What to do
Put the records from the line with "Task: Click the Source row label" up to and including the line with "tap(44, 66)" into a Markdown table with the columns Number and Content. Give each non-blank line its own row, and leave the pictures out.

** BEGIN Excerpted data **

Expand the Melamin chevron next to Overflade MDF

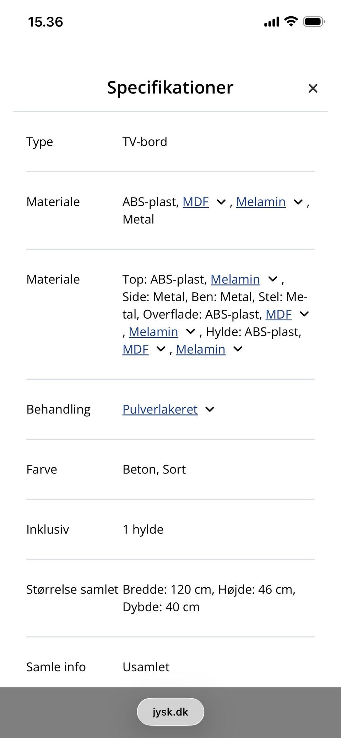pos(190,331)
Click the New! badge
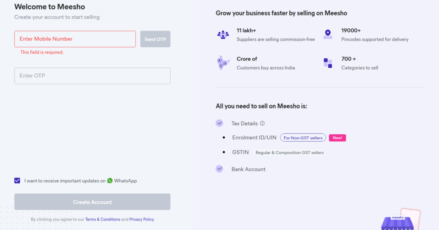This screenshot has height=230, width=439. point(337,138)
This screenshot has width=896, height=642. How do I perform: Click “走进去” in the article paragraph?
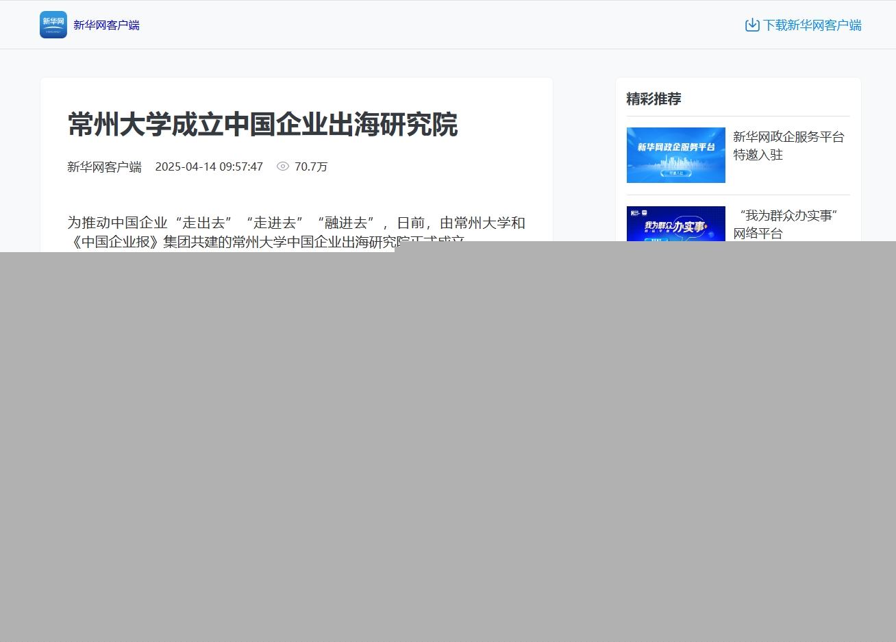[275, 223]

** END Excerpted data **
** BEGIN Excerpted data **

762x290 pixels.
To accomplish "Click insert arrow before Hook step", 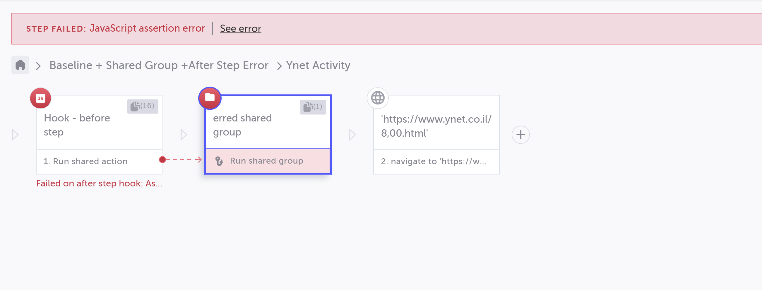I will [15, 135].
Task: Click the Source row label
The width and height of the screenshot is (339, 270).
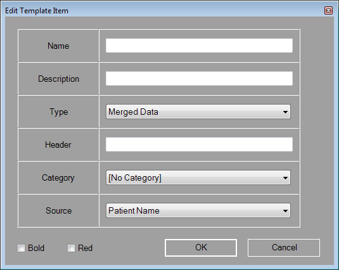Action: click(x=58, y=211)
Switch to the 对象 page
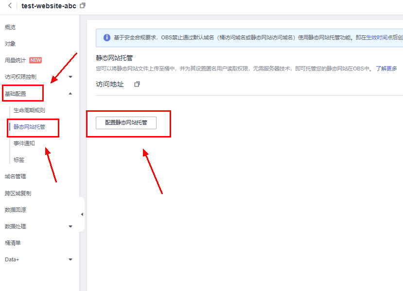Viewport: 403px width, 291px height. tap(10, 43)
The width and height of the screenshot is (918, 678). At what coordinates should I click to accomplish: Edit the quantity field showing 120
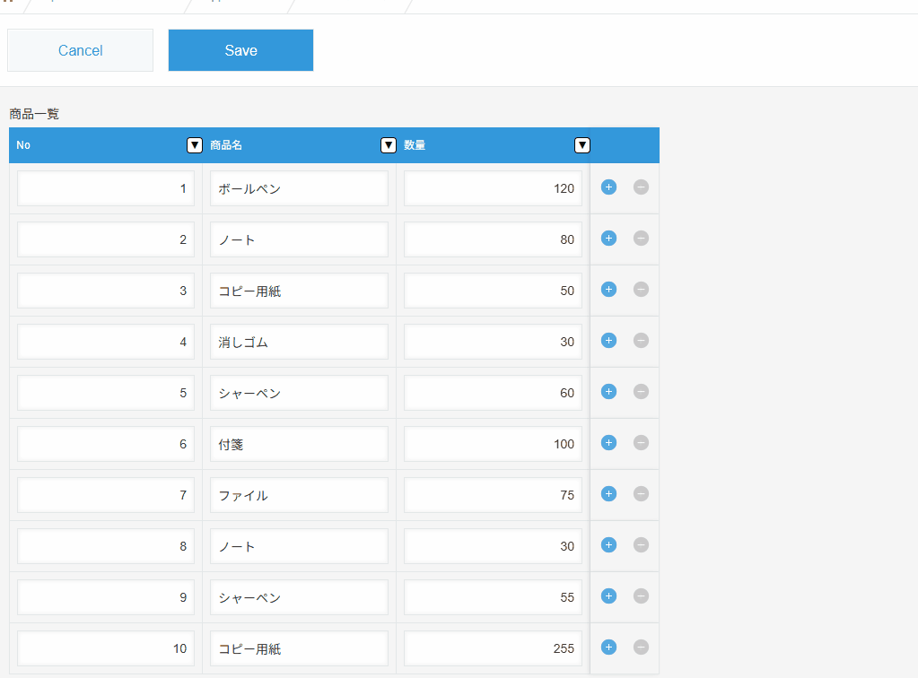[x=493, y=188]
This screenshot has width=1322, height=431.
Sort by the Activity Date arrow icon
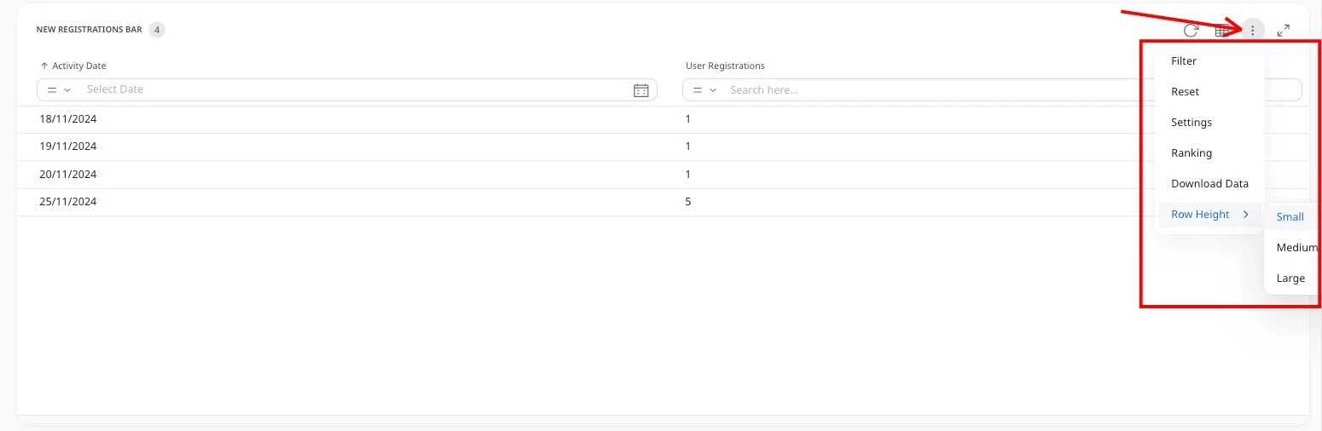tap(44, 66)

** END Excerpted data **

Result of the exercise
| Number | Content |
|---|---|
| 1 | Task: Click the Source row label |
| 2 | The width and height of the screenshot is (339, 270). |
| 3 | Action: click(x=58, y=211) |
| 4 | Switch to the 对象 page |
| 5 | Viewport: 403px width, 291px height. tap(10, 43) |
| 6 | The width and height of the screenshot is (918, 678). At what coordinates should I click to accomplish: Edit the quantity field showing 120 |
| 7 | [x=493, y=188] |
| 8 | This screenshot has width=1322, height=431. |
| 9 | Sort by the Activity Date arrow icon |
| 10 | tap(44, 66) |